A court will Wednesday begin announcing the verdict in the second trial of Russia’s ex-richest man Mikhail Khodorkovsky, a case watched globally as a critical moment in its post-Soviet history.

Khodorkovsky, already serving an eight-year sentence for tax evasion, is on trial on new charges of money laundering and embezzlement that could see the head of the now defunct Yukos oil giant receive another heavy jail term.

Prosecutors have asked for a new 14-year sentence to run simultaneously with the current eight-year jail term so that Khodorkovsky and his co-accused Platon Lebedev, if convicted, would remain behind bars until 2017.

Accusations that his jailing was a political stitch-up masterminded by Vladimir Putin have led Western capitals to view the new trial as a test for Russia’s commitment to democracy under new President Dmitry Medvedev.

“Some are expecting a miracle like an acquittal or an amnesty. But we should be skeptical about the state of our judicial system,” said pro-Kremlin political analyst Gleb Pavlovsky of the Fund for Effective Policy.

“Certain interest groups put pressure on the court and in this case it is hard for the judge to preserve independence,” he told AFP.

In the most controversial legal action of post-Soviet Russia, Khodorkovsky is seen by supporters as a martyr punished for daring to defy president-turned Prime Minister Putin and by officials as a corrupt tycoon who broke the law.

“I am not exaggerating if I say that millions of eyes in the entire country and the world are following this trial,” Khodorkovsky said last month in a dramatic final address to the court before it adjourned for the verdict.

“Everyone understands that your verdict — whatever it is — will form a part of Russian history,” he told judge Viktor Danilkin, who may take several days to read out his judgement.

France’s former foreign minister Bernard Kouchner, British ex-foreign minister David Miliband and European and US lawmakers Tuesday said the consensus was that “their ongoing persecution is unjust and not truly motivated by law.

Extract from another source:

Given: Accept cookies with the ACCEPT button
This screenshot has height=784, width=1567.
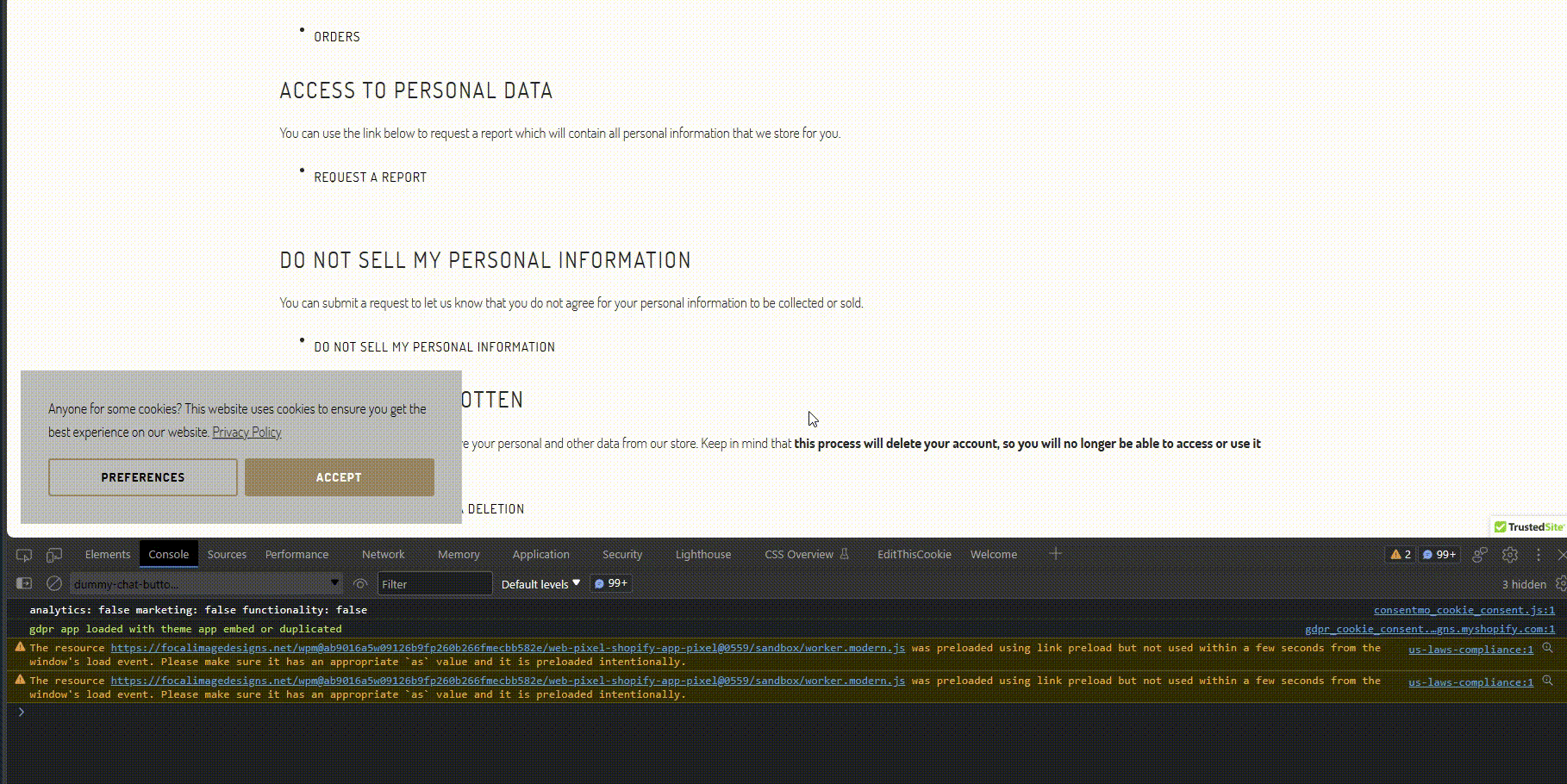Looking at the screenshot, I should tap(339, 477).
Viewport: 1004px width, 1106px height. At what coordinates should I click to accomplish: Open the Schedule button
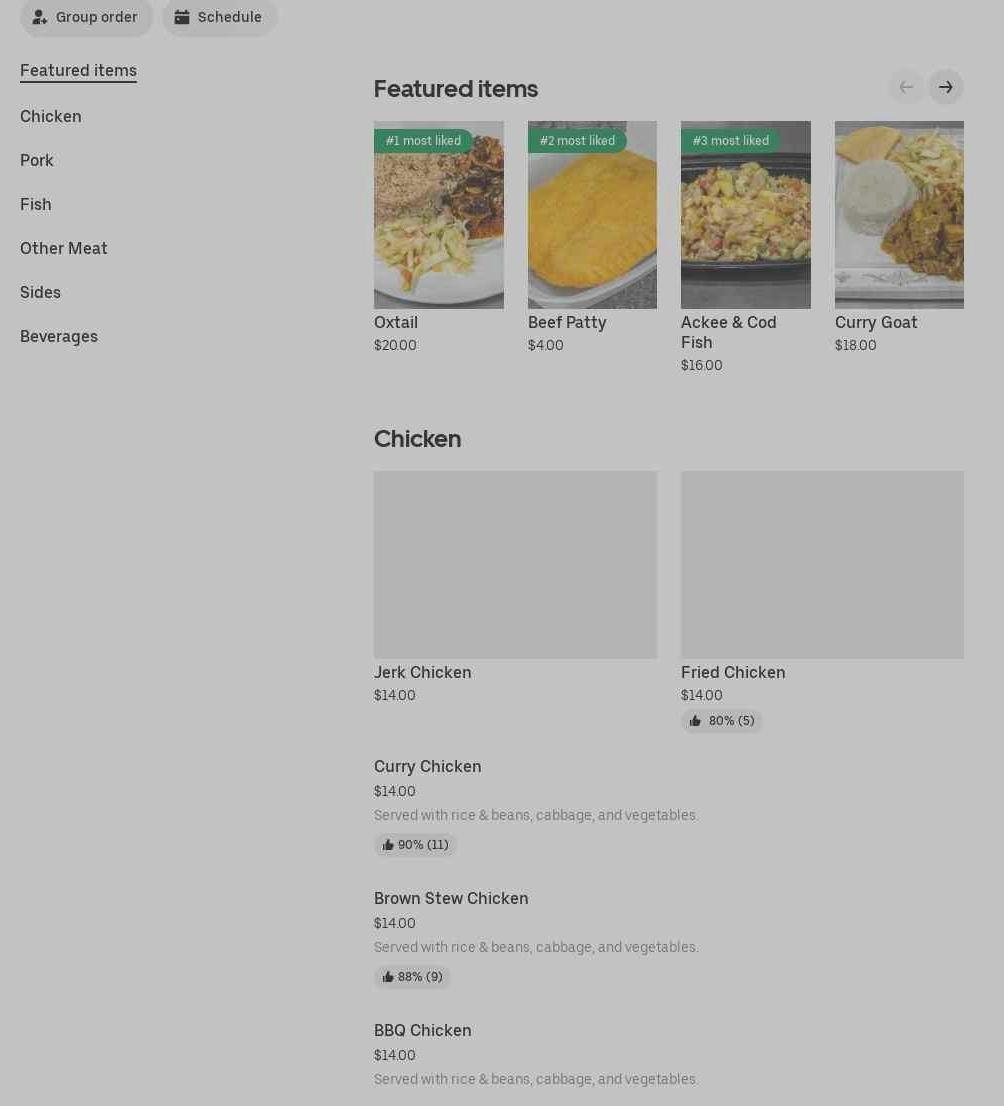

“This has shaken confidence in the Russian legal system and in your strong will to uphold the Russian constitution,” they said in a letter to Medvedev published in the Financial Times.

Khodorkovsky and Lebedev are accused of embezzling 218 million metric tons of oil worth over 26 billion dollars — an amount the defense says is absurd as it is equivalent to Yukos’ total oil production from 1998 to 2003.

Witnesses called included former economy minister German Gref, now the head of Russia’s largest bank, and Trade and Industry Minister Viktor Khristenko, whose appearances according to the defence exposed weakness in the charges.

Putin in September even accused Khodorkovsky of having ordered contract killings, allegations that have never even been raised in court, saying “his hands are stained in blood.”

For Khodorkosky’s supporters, Putin and right-hand-man Igor Sechin are the dual nemeses of the fallen tycoon, ordering his 2003 arrest as revenge for financing opposition parties at a critical moment for the authorities.

They had hoped for a change in course when Medvedev, a trained lawyer who promised to end legal nihilism in Russia, came to power in 2008. So far however he has merely indicated justice must take its course.

In his statement final address to the court, Khodorkovsky said he did not want to die in jail but also warned that an acquittal verdict on the Yukos affair was “impossible in a Moscow court”.